(SOURCE PASSAGE):
----------------

Everyone above the age of 18 must remember “Tut-mania.” Ever since 1922, when archaeologist Howard Carter discovered the tomb of King Tutankhamun, the boy who ruled Egypt until he died at around age 19, the world has needed a defibrillator at the whisper of “King Tut.” Whether you were one of the 8 million people who lined up to see his pure-gold, 240-pound coffin at the Metropolitan Museum of Art in 1978 or exhibitions in 2010, the obsession has not faltered for almost a century.
Egyptian civilization spans over 3,000 years, yet the public has been crazed about a sliver of it: King Tut might be the celebrity of Egyptian art, even the face of it, but what about the body of it? That’s exactly what The Metropolitan Museum of Art is going to unveil with its upcoming exhibition, “Ancient Egypt Transformed: The Middle Kingdom,” opening on October 12.

----------------

(GIVEN INFORMATION):
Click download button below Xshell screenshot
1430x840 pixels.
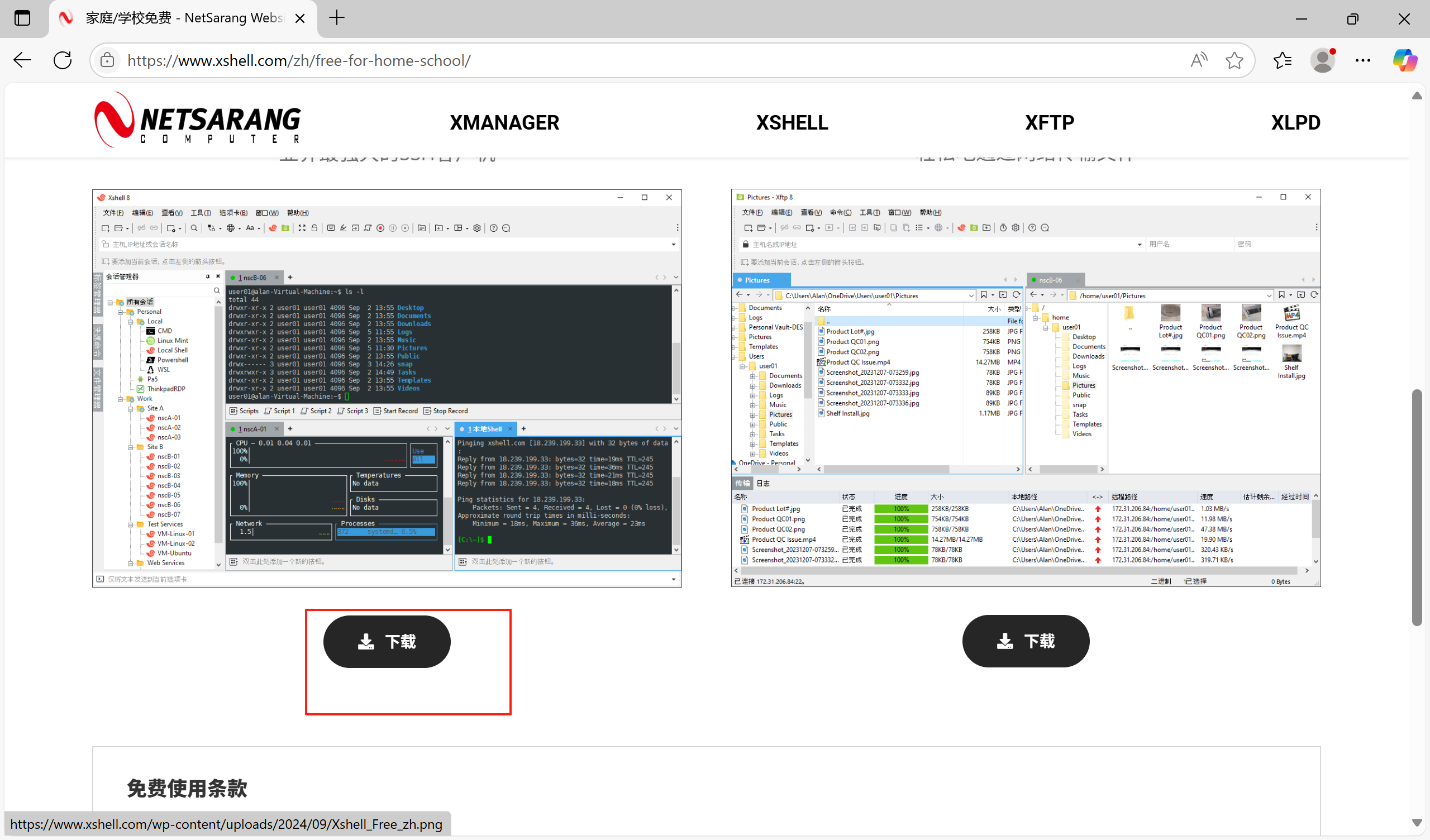(x=387, y=641)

----------------

(WORK INSTRUCTIONS):
1. In the passage about King Tut and the Met's Middle Kingdom exhibition, list every year given as a four-digit number.
2. According to the passage about King Tut and the Met's Middle Kingdom exhibition, how much did the pure-gold coffin weigh?
3. Continue the passage about King Tut and the Met's Middle Kingdom exhibition with the next few sentences.

(ANSWERS FOR THIS EXERCISE):
1. 1922, 1978, 2010

2. 240 pounds

3.
It’s a huge and comprehensive show: 230 artworks from 33 international museums, many of which will make their debut on American soil to fill in the blank spots of public knowledge. On display until January 24, 2016, in the Tisch Galleries, the Met’s largest space at 15,000 square feet, pieces ranging in size from one-inch long scarab amulets to the 10.5-foot Colossal Statue of a Pharaoh will chart the way through this largely overlooked period of Egyptian art history.
The Met’s choice is striking. “It’s kind of an unknown period of time. It’s a very unusual thing to do,” said Sam Merrin, antiquities dealer at Fifth Avenue’s Merrin Gallery—and owner of his own $1.1 million mummy and sarcophagus. “[But] there’s no question in my mind that it’s going to be sensational.”
The era’s obscurity was part of the appeal to head curator, Adela Oppenheim. “It’s good to present the public with someone that they’re less familiar with,” she told the Observer. She hopes that visitors develop a perspective on Egyptian art that doesn’t “just [focus] on these famous pharaohs that everyone knows about and [realize] that it was a much broader and richer culture—not as stagnant as I think sometimes is the stereotype.”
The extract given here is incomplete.